Do you have data showing that the schools are worse than similar schools elsewhere with the same demographics? The districts you list have been full of rich white people since forever.
Funny enough Amazon has turned Seattle into that, but much worse.
Small family run restaurants have been replaced by restaurants run by business-minded chefs serving overpriced and mediocre fare. There still exists some of seattle's former self, however Seattle is trending towards the bland and generic eastside, just without the parking and good schools.
LOL, the private schools here are anti-vaxxer havens, when you hear about kids dying of whooping cough or similar in this state, it nearly always is at a private school. Also, its a non-union gig that pays a few grand less than SPS or the other public school districts. What your paying for with private schools in the region is to be in an upper crust social circle.
The Archdiocese of the Seattle Catholic Church needs to crack down on that, as they run the majority of the private schools in the city.
Wealthy people send their kids to the Mercer Island public school system all the time, but that island is a uniquely wealthy insular suburb community. If there was anything wrong with the quality of education received by its students, you absolutely know there would be a revolt of several hundred wealthy homeowners on the island, who would overthrow their city government.
As a former airbnb host, I feel these problems are due to existing bad policies on new construction or zoning unless the city has a huge boom in tourism and not enough hotels.
It's a reflection easily corrected though(more hotels).
I've lived in one that did that and watched the demand tank some everytime a new hotel went up. City had removed limits on downtown building a a few years ago....prior to that airbnbs did so good that city told hotels to screw off because they needed them to meet high tourism demand...even legalized them!
As a Seattle resident, I'd really love to see telecommuting become more widely used. I can understand the connection that comes with meeting in person, but as our teleconferencing, online communication, and even Virtual Reality technology matures, it would be great to see businesses embrace it and let you live and work wherever you want. It would reduce the financial pressure - both to employees and to residents of currently congested areas.
Did SF/Valley figure out how to deal with its new wealth? That same answer applies here.

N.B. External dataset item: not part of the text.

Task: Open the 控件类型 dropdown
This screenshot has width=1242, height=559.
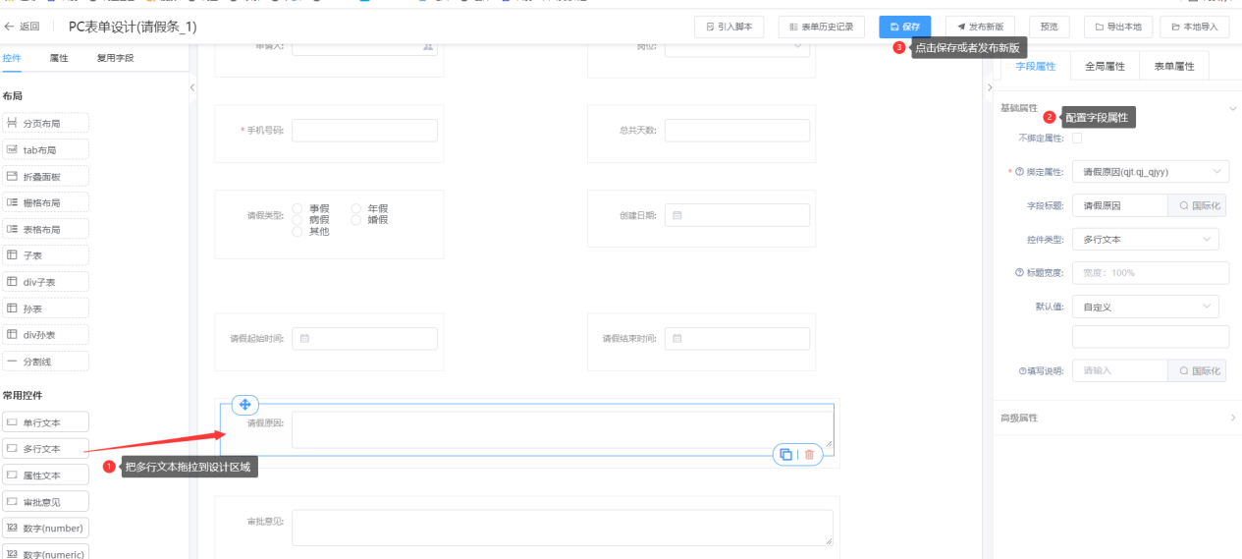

The exact same thing that happened in SF and the valley is and has been happening in Seattle for quite some time, just on a slightly lesser scale. Hell, even the geography of the two places is extremely similar. Of course the results are similar. If I want to see Seattle's future, I look at SF's present.
there's no state income tax or seattle income tax, but the sales tax rate is very regressive and quite high (10.1% in city of seattle borders right now). This is burdensome to low income families since you pay income tax on almost all basic consumer necessities. State income tax that would scale to higher tiers for high-income individuals ($160k+/year gross) would be a much fairer system.
> In Vancouver, B.C. [..] mainly Chinese buyers drove the average home price to $1.038 million in January 2016.
> by January 2017, the average home price in Vancouver had plunged to $878,242 [...] in the wake of the B.C. government’s 15-percent foreign-buyer tax on home purchases
It seems to me you have a clear way to keep the market affordable for residents.
also, $878k is the median "home" price, which includes bachelor/1BD size condos, which skew down the price. The median price for a small single family detached home in Vancouver is still way higher than $1.4m. People are buying teardowns in the Kerrisdale neighborhood for just the value in the lot, 50 ft wide, at $2.1m.
This article reads like it is about Chinese immigrants (or their American children) who are moving to Seattle because San Francisco and Vancouver real estate have peaked. This wealth is only incidentally connected to Seattle.
This phenomenon doesn't really have much to do with the influx of Amazon/Microsoft/etc. tech workers.